I’ve made a new book. It’s called Trails: a book about travel, history, and being a slug. It’s mostly a comic. I’m posting pages from it over on the Tumblr, if you fancy a sneaky peek inside.
At the time of writing it’s at the printers round the corner, so here’s a blog post about how I made the cover.
Here’s the unfinished cover:
It’s made of cut and torn elements of an old map. Specifically, an extract from page 85 of The Oxford Atlas by Lewis (1951). Yes, I have ethical issues about destroying books of old maps. But listen, right, I think I’ve given this old map a good new home.
I bought it at a hoyge (that’s how the Geordies pronounce ‘huge’) charity book sale at the Linskill Centre, up the road.
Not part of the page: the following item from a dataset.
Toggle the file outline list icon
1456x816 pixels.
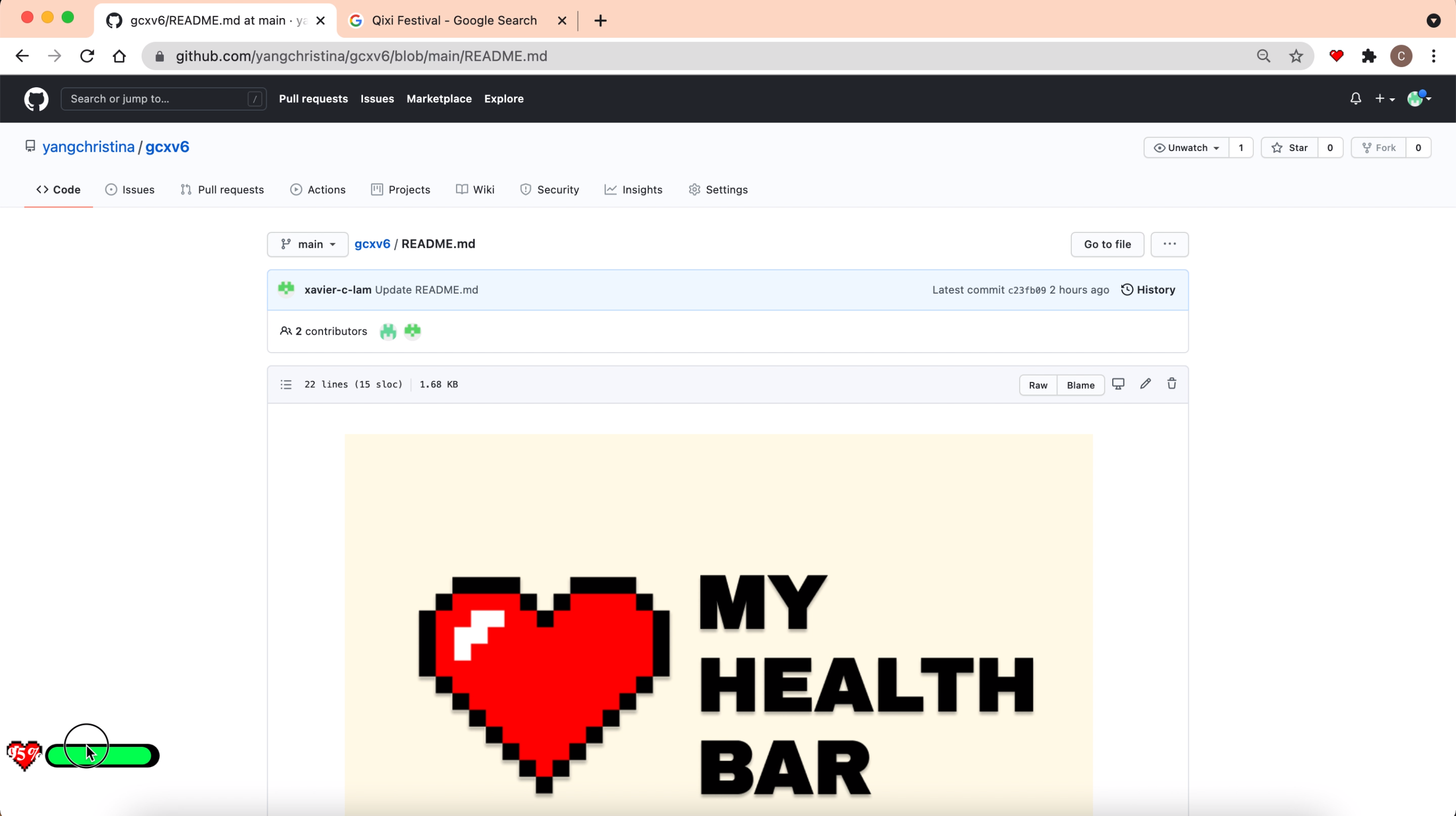(x=286, y=385)
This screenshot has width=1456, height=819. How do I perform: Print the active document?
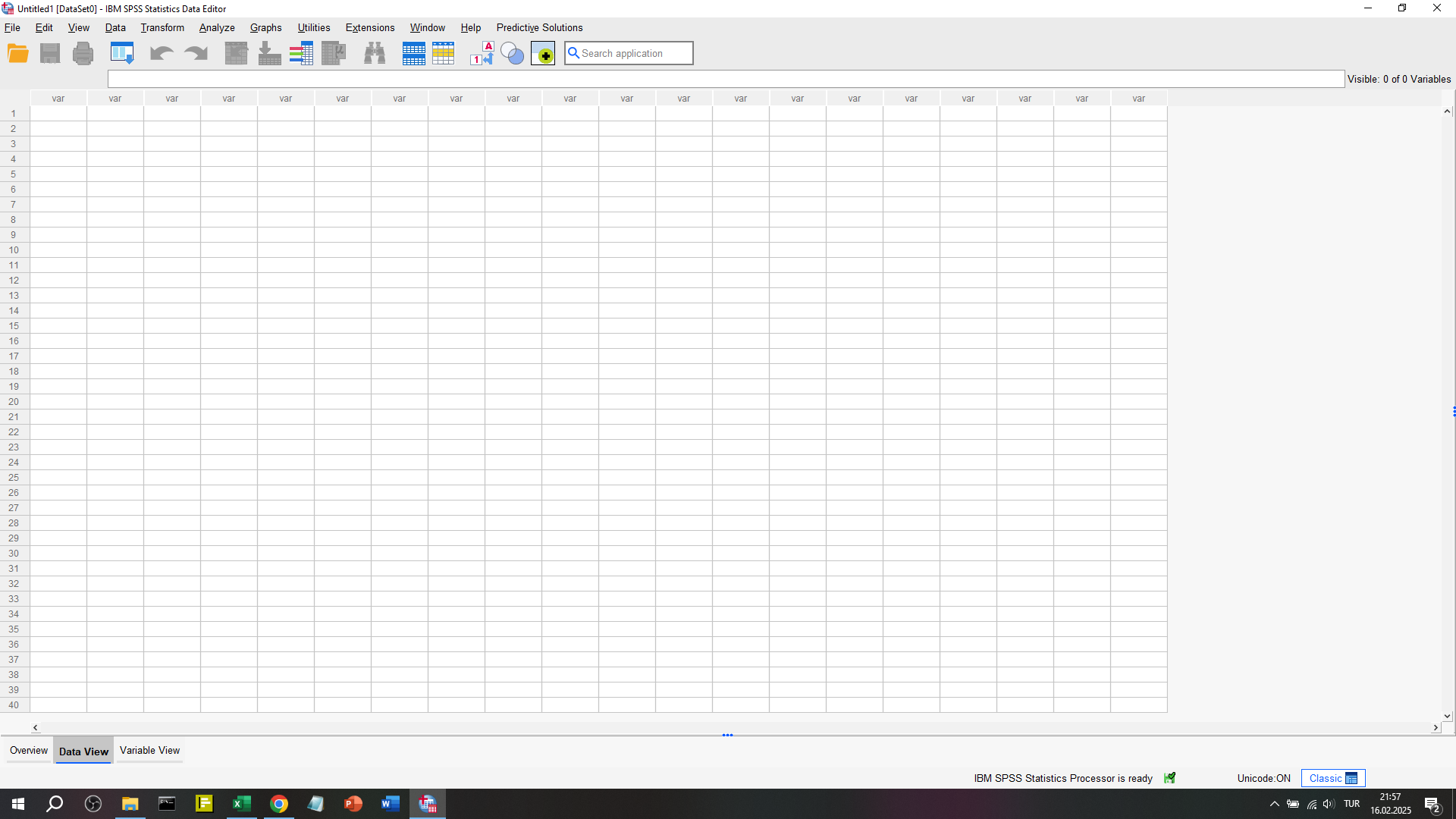coord(83,53)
It was in a fairly sorry state. Torn cover, foxed paper, tears… yup, a sad book full of outdated maps. I wasn’t sure what I’d need it for, but I needed it, so I bought it for a pound.
Did you hear that?
I’ll blog when Trails is out abut the story of Trails and the meaning of Trails. In short, it’s a book about going back to California for a reunion after 12ish years of not being in California. I used my old guidebook, because I wanted to see how things had changed as much as I wanted to see any new things. I kept a travel sketchbook, which by and by got inked, scanned, and made into a book. And the book needed a cover, and the cover had to make sense in the scrap book-y, fragmentary, out of date world of the book. The cover needed to involve an old map.
I had an old map. A sad old map. I tore some bits of it and I cut other bits of it. I stuck them down, unstuck them, fiddled with them, scanned them, fiddled with them, started again on a sewn cover that was a pattern that kind of looked like a street map, then again on a part-drawn part-sewn cover, but no, I wanted the old map.
Did you hear that? Listen again. Can you hear it now? Yes, it’s the distant sound of a copyright awareness klaxon. Google didn’t give me a clear answer about who owns the copyright of maps: some have open licenses, others are very much owned by very litigious organisations. Some old images go out of copyright after a whole bunch of years, others probably don’t. The book of maps had a publisher’s name (Oxford University Press) and an editor’s name (Brigadier Sir Clinton Lewis), but no artist/author/cartographer or copyright or legalese information. I wasn’t sure. Then a wise comics sage voiced concern, and I felt brave, and I decided to seek Official Permission.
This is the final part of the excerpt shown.